Our OpenSSL implementation on internal Ubuntu LTS servers was within scope of this issue. To resolve this issue we updated our local trust stores to ignore the AddTrust External CA Root certificate. This then meant the library built up the final part of the chain itself, succeeding without error. At this point all registration forms and exhibitor hubs returned to operational status.

Server operator

Although there has been no issue throughout for web browser clients, other clients such as external parties integrated with our API may have experienced the issue depending on their own SSL library implementations and trust stored.

We have updated all affected certificates throughout our infrastructure with the expired root CA now removed from all chains.

Deep analysis of the configuration of our SSL is now showing as valid. A report showing this, including A+ rating, can be accessed at https://www.ssllabs.com/ssltest/analyze.html?d=www.control.buzz&latest

In the future

This summer we are executing infrastructure migration from our current VMware vSphere Private Cloud to Microsoft Azure. Significantly the scope of SSL issues such as this will now sit with the relevant Azure service and as such is fully mitigated.
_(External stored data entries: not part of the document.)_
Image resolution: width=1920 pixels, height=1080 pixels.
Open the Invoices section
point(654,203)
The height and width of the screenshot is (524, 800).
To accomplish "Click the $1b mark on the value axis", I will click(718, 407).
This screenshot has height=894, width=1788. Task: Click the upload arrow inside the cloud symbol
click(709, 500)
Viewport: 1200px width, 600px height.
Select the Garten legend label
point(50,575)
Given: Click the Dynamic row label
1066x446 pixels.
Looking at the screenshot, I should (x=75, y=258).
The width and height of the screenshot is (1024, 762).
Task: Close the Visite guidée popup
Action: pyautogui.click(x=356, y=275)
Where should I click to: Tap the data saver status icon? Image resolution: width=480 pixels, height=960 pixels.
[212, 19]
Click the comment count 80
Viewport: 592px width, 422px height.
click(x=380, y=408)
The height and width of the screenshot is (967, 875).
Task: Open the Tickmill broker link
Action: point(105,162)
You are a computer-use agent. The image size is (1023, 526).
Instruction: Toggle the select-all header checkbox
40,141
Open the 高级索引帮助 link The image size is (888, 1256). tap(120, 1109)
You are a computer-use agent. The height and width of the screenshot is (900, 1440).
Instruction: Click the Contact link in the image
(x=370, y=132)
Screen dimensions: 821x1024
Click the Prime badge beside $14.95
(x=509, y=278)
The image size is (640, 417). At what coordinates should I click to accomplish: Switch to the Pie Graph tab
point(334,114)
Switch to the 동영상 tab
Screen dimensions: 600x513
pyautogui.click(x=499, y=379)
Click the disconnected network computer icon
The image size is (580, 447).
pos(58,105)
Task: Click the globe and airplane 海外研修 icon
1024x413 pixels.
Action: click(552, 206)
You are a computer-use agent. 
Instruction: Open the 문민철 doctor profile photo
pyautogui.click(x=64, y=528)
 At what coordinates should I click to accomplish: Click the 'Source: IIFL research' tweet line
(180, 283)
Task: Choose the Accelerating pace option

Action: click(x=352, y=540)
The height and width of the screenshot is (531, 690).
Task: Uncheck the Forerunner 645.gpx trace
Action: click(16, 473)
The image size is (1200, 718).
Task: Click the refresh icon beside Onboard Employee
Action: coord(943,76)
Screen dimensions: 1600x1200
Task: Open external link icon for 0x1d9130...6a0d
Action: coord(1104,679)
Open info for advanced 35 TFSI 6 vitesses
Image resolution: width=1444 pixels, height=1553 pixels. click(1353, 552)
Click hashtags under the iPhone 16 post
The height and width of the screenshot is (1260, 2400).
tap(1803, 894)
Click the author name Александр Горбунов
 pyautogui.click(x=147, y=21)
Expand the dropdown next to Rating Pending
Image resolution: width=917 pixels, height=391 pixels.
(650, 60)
Posted Jun 03, 2020 - 08:56 BST

Resolved
The issue has been identified. A fix has been applied and all systems are operational. We're continuing to investigate the root cause of the issue.
Posted Jun 01, 2020 - 10:00 BST
Update
Workaround has been applied to all consumer projects. We're continuing to investigate the issue.
Posted Jun 01, 2020 - 09:58 BST
Update
We are applying a fix to all projects, expect to complete within 15 minutes.
Posted Jun 01, 2020 - 09:49 BST
Update
The error being encountered is related to SSL certificate expiration, on a non-expired certificate. We're continuing to investigate.
Posted Jun 01, 2020 - 09:25 BST
Investigating
We are currently investigating this issue.
Posted Jun 01, 2020 - 09:19 BST
This incident affected: LiveControl (Registration Pages, Exhibitor Hubs).